-- Start of EXCERPT PROVIDED --

Environmental studies and college environmentalismEdit
The Environmental Studies major at Middlebury was established in 1965, making it the first undergraduate major of its kind in the nation. Susan Johns (Paulsen) was the first graduate in 1969. The Program is an interdisciplinary, nondepartmental major that draws upon 52 faculty members from 26 departments.
Middlebury has a reputation as an environmentally conscious campus. Several student groups operate on campus and organize frequent trips to the state capitol and beyond. The highly successful Project BioBus initiative, spearheaded by Brian Reavey, Dan Dunning, and Leland Bourdon, raised nationwide awareness of biodiesel and other renewable energy alternatives. Project BioBus later donated the bus to Energy Action for use in the Road to Detroit initiative, the purpose of which was to protest the auto industry's environmental practices. The college is active in sustainable agriculture and recycling programs. Local farmers and the student-run organic garden supply more than a quarter of the food consumed in the dining halls, and the campus-wide recycling program has a 60% diversion rate. Moreover, the college has steadfastly used "green" building techniques in its recent construction.
Middlebury is committed to environmental sustainability and stewardship, both in its academic programs and in practice. Middlebury recently incorporated environmental stewardship into its new mission statement. The college is a signatory to the American College & University Presidents Climate Commitment and the Talloires Declaration. Additionally, the college has committed to be carbon neutral by 2016. Middlebury was one of only six universities to receive a grade of “A-” from the Sustainable Endowments Institute on its College Sustainability Report Card 2008, the highest grade awarded.

-- End of EXCERPT PROVIDED --
-- Start of GIVEN ENTRIES --

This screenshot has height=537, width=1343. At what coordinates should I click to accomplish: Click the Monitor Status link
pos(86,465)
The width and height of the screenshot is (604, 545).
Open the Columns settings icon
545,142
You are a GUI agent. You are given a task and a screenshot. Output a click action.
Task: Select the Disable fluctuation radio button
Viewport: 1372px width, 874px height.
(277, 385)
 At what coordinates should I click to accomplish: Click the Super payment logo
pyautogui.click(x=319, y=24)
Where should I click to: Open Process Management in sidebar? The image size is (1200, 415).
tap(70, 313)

-- End of GIVEN ENTRIES --

LIST OF TASKS:
• a. Retype the part of the Middlebury environmental section that opens with the words containing "Middlebury is committed" and closes with "highest grade awarded.".
• b. In the Middlebury environmental section, rewrite the paragraph beginning "Middlebury is committed to environmental sustainability" as a short bulleted list that keeps its main facts.
• c. According to the Middlebury environmental section, what diversion rate does the campus-wide recycling program have?

THE REPLIES:
• a.
Middlebury is committed to environmental sustainability and stewardship, both in its academic programs and in practice. Middlebury recently incorporated environmental stewardship into its new mission statement. The college is a signatory to the American College & University Presidents Climate Commitment and the Talloires Declaration. Additionally, the college has committed to be carbon neutral by 2016. Middlebury was one of only six universities to receive a grade of “A-” from the Sustainable Endowments Institute on its College Sustainability Report Card 2008, the highest grade awarded.

• b.
- Middlebury is committed to environmental sustainability and stewardship in its academic programs and in practice.
- It recently added environmental stewardship to its new mission statement.
- It has signed the American College & University Presidents Climate Commitment and the Talloires Declaration.
- It has committed to becoming carbon neutral by 2016.
- It was one of only six universities to receive an "A-," the highest grade awarded, on the Sustainable Endowments Institute's College Sustainability Report Card 2008.

• c. 60%